Strona:
23
|
|
Śmierć
Microsoftowi
Artykuł ten dotyczy Microsoft'u, ale jest zupełnie inny niż wszystkie.
Wiem. Dostanę dużo obraźliwych maili, trudno :)
Podkreślam, że nie darzę szczególną sympatią Gates'a, czy Microsoftu.
Są tu tylko zebrane moje prywatne rozważania:
Nie rozumiem, dlaczego większość ludzi jest przeciwna Microsoftowi. Przecież
błędy tej firmy są niewspółmiernie małe w porównaniu z zasługami. Bez
Microsoftu PC wyglądał by zupełnie inaczej, niż wygląda. Zauważyłem
nawet, że większość ludzi nie wie za co nie lubi Microsoftu. Poprostu to
jest w modzie. Jest to takie ,,hackerskie''.
Prawda, Bill Gates ma spory dochód. Co w tym złego? Należy mu tylko tego
pogratulować. Rockefeler doszedł do wielkiego majątku, ale jest za to
chwalony, a Gates jest za to samo ganiony. Dziwne. Zasługuje on na szacunek
ze względu na swój talent (nikt temu chyba, że ma talent, nie zaprzeczy).

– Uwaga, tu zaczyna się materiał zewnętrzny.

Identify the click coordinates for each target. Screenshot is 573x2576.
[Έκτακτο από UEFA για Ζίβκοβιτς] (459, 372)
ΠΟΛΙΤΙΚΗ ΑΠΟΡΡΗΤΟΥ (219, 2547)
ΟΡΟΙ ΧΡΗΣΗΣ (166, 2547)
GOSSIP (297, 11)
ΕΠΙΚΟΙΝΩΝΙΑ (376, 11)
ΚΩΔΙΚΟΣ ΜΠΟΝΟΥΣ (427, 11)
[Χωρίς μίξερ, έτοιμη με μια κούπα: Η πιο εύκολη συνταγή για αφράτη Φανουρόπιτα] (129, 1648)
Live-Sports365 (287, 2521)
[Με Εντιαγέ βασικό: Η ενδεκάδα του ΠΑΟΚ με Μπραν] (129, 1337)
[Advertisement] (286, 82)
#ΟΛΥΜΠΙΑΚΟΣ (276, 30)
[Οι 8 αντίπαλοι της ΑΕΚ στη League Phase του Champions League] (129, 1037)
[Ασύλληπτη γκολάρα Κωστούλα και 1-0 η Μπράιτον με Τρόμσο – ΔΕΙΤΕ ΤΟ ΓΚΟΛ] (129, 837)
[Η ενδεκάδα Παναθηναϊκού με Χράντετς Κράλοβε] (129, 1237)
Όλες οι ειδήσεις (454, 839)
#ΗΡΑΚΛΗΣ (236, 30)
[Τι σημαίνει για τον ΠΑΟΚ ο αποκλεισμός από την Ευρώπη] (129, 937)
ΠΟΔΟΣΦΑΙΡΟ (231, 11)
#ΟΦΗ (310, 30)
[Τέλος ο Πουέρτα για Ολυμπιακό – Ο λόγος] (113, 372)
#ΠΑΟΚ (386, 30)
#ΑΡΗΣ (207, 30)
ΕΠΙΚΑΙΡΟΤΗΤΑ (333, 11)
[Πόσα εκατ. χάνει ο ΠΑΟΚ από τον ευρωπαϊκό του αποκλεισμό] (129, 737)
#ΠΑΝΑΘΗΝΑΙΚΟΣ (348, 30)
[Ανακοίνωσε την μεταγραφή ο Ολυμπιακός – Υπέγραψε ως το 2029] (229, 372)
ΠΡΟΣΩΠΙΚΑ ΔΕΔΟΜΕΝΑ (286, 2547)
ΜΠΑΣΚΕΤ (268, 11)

Jeżeli nie chcesz wcale nie musisz użuwać programów Microsoftu, ale
chcesz. Dlaczego? Ponieważ są najprostsze i najpopularniejsze. Ja chciał
bym dojść do takiego czegoś jak on.
Według mnie, głupie jest wytłumaczenie typu: ,,używam Office'a, ponieważ
każdy to robi''. Prawie, tak samo dobrz możesz otworzyć dokument napisany w
Wordzie pod Linuksem w StarOffice. Głupie jest, także tłumaczenie: ,,Nie
lubię Windows'a, ponieważ jest za drogi''. A jaka waściwie jest różnica
czy jest drogi, czy tani. W końcu i tak nie masz oryginalnej wersji.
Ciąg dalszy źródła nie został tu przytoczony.